[Start of section]

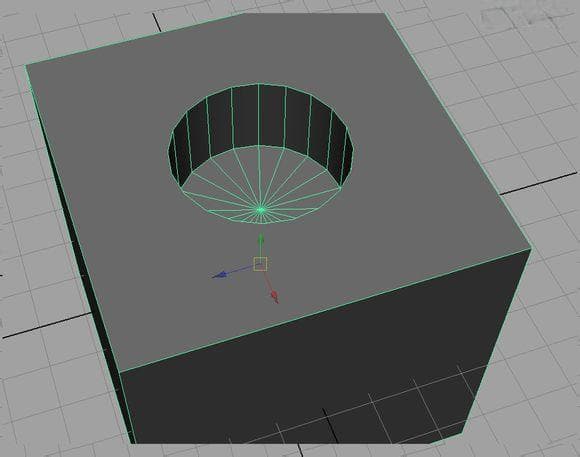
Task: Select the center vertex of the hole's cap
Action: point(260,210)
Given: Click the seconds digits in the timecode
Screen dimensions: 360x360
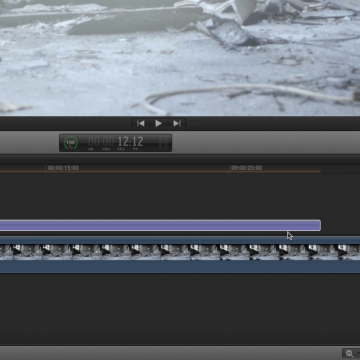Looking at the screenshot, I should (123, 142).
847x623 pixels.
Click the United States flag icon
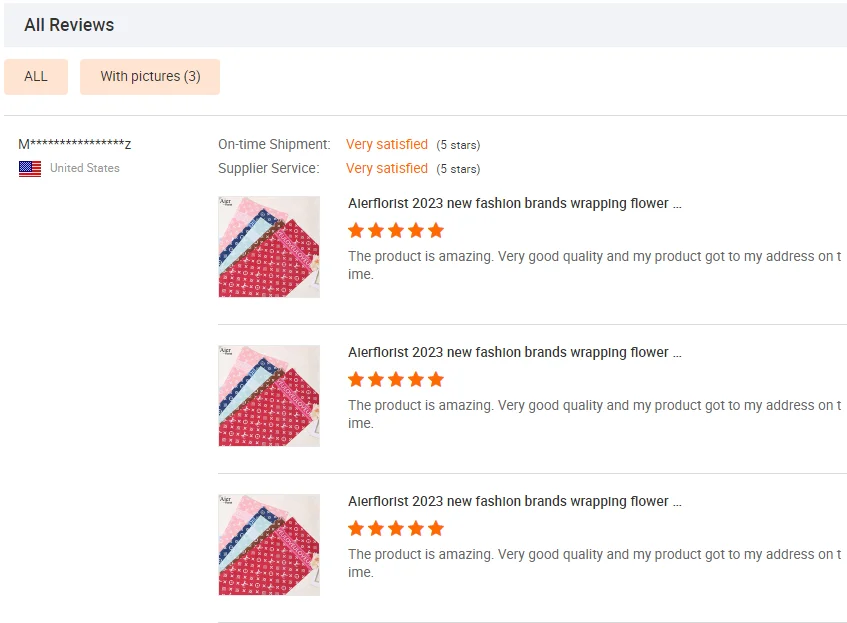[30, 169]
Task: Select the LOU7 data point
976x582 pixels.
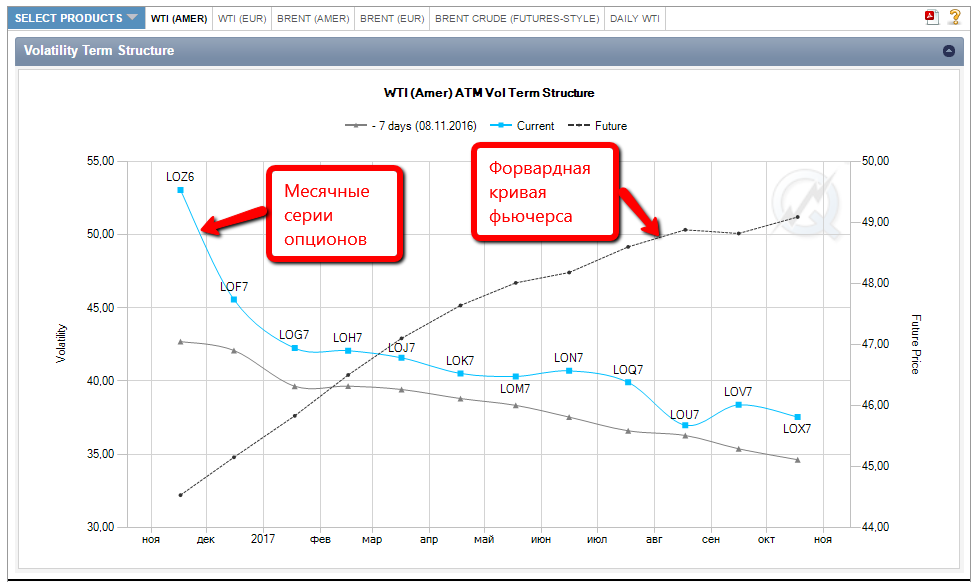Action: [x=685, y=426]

[End of section]

Copy out the lines exactly as written, beginning with the one that contains "847x623 pixels." and ending with the last line of the material; do not include pictures.

847x623 pixels.
Click the United States flag icon
[30, 169]
Task: Select the LOU7 data point
976x582 pixels.
Action: [x=685, y=426]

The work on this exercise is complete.